> _Work order_
Every line in the records below between the one holding "860x474 pixels." and the one holding "Given: Click the CPU-Z", inclusive, is to be set down exactly; all other lines are to be left out.

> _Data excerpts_
◇ ◇ ◇ ◇ ◇
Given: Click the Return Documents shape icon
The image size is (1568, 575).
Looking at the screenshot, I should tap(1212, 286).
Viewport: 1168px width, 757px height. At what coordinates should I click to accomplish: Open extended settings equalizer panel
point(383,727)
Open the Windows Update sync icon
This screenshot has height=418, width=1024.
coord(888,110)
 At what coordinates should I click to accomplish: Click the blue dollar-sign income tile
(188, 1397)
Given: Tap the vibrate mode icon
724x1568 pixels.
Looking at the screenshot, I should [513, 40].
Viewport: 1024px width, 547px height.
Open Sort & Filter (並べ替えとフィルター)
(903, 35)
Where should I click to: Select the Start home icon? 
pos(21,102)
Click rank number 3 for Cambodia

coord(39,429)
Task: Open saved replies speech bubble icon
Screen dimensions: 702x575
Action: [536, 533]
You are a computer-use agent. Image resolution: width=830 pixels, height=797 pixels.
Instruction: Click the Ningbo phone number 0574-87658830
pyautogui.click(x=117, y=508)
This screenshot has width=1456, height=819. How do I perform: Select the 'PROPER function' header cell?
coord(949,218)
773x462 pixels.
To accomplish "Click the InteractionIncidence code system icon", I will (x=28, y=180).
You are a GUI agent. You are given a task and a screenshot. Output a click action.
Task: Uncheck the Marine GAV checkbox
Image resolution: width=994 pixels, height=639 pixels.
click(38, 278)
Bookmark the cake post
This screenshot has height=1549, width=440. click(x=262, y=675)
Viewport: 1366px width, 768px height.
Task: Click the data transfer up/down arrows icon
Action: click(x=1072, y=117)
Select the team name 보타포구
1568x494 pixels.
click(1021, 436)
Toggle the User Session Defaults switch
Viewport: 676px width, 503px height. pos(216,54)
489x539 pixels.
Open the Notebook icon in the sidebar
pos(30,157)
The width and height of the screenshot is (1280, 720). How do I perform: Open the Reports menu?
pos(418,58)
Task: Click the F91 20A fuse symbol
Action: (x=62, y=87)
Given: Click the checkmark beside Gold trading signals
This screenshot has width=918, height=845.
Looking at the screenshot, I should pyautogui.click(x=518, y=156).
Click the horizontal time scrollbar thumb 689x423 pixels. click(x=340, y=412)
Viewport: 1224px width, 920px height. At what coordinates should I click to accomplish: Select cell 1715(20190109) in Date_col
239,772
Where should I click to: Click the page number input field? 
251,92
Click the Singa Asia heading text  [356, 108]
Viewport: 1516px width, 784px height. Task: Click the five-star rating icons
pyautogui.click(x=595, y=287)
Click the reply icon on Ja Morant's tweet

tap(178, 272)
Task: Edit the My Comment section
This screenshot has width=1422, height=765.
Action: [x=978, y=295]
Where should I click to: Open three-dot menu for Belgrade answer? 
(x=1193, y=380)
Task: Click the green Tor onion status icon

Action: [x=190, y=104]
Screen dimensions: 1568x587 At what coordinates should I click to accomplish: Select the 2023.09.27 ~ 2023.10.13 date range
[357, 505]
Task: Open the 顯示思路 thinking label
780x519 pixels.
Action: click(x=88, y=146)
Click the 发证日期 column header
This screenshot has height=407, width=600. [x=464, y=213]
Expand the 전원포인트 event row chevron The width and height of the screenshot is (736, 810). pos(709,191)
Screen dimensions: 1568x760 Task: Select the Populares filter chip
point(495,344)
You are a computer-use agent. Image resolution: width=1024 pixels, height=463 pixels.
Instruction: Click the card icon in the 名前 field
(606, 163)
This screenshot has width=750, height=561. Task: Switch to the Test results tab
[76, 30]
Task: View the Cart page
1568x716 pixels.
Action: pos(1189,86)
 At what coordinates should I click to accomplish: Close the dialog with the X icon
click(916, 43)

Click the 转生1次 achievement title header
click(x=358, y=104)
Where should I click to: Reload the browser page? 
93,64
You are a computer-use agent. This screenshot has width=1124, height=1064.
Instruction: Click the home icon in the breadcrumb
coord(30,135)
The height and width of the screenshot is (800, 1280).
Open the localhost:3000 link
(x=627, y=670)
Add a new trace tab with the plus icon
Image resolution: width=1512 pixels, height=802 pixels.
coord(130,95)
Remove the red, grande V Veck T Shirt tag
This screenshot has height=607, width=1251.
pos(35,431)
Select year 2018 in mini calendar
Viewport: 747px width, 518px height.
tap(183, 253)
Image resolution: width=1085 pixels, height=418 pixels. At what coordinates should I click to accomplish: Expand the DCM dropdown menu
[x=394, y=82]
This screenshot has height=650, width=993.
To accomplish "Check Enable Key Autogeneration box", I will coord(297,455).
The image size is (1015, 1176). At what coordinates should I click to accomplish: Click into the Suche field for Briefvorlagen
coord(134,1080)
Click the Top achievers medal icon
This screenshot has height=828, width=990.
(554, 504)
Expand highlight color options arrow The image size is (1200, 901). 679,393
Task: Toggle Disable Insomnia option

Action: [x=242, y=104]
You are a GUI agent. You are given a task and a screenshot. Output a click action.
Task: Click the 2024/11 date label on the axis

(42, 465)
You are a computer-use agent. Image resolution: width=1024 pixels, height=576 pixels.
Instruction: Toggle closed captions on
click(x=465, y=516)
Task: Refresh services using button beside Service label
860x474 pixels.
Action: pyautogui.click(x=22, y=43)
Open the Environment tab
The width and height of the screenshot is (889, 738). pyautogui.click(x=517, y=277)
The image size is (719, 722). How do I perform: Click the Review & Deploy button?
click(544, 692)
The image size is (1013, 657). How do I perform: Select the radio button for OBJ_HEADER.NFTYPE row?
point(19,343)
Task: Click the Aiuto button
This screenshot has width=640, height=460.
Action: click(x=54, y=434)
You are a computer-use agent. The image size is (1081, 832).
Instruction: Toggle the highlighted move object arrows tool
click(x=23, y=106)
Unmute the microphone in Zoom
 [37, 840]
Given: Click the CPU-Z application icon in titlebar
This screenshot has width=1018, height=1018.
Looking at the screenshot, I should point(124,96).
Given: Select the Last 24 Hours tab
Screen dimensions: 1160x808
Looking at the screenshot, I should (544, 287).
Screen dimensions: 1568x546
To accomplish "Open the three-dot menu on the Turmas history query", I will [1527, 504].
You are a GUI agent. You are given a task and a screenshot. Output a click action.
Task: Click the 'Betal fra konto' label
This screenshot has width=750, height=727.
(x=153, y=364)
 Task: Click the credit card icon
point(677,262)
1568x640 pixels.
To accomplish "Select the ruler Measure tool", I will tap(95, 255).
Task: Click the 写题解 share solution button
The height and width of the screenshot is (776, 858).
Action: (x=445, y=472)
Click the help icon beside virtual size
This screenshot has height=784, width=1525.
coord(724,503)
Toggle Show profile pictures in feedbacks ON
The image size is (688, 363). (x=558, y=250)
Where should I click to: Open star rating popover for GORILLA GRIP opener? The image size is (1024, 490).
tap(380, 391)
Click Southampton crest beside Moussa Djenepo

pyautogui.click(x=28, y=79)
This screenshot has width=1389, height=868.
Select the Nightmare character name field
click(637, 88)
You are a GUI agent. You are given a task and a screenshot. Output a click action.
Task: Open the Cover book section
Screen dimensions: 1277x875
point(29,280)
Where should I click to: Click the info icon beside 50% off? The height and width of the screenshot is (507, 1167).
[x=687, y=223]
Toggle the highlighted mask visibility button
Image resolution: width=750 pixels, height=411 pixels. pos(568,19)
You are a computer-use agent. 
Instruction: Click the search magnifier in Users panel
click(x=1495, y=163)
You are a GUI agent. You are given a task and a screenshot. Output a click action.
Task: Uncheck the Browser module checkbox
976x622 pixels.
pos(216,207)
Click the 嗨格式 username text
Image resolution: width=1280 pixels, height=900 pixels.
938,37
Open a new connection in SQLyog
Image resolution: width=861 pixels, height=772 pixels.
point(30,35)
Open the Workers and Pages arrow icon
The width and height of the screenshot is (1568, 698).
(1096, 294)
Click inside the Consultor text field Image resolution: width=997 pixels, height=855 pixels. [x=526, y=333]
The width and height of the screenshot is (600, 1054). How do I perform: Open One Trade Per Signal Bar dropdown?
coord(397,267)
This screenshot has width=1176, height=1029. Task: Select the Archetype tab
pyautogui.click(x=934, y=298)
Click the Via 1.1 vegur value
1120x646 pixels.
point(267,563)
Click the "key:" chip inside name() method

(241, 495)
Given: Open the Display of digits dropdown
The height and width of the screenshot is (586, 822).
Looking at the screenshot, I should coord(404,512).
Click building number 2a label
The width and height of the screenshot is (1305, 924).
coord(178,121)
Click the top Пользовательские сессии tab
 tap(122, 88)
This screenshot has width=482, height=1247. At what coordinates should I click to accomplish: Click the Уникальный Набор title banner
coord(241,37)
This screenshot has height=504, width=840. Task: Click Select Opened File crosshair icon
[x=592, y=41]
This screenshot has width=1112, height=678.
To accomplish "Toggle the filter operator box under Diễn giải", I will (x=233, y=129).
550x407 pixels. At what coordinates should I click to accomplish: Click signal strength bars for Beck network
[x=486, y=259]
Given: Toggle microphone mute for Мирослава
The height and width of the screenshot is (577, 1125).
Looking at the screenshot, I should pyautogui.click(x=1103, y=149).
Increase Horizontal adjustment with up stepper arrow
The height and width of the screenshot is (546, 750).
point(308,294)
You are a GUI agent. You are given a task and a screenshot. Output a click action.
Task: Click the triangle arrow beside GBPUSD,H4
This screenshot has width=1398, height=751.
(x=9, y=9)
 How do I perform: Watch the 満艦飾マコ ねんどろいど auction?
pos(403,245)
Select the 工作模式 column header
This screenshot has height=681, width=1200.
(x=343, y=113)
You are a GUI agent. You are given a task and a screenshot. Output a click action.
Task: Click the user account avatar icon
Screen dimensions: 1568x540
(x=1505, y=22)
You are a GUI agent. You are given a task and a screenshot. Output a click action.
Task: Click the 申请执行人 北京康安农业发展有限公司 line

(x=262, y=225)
◇ ◇ ◇ ◇ ◇
> _Task solution_
860x474 pixels.
Action: pyautogui.click(x=22, y=43)
Open the Environment tab
The width and height of the screenshot is (889, 738). pyautogui.click(x=517, y=277)
The image size is (719, 722). How do I perform: Click the Review & Deploy button?
click(544, 692)
The image size is (1013, 657). How do I perform: Select the radio button for OBJ_HEADER.NFTYPE row?
point(19,343)
Task: Click the Aiuto button
This screenshot has width=640, height=460.
Action: click(x=54, y=434)
You are a computer-use agent. The image size is (1081, 832).
Instruction: Toggle the highlighted move object arrows tool
click(x=23, y=106)
Unmute the microphone in Zoom
 [37, 840]
Given: Click the CPU-Z application icon in titlebar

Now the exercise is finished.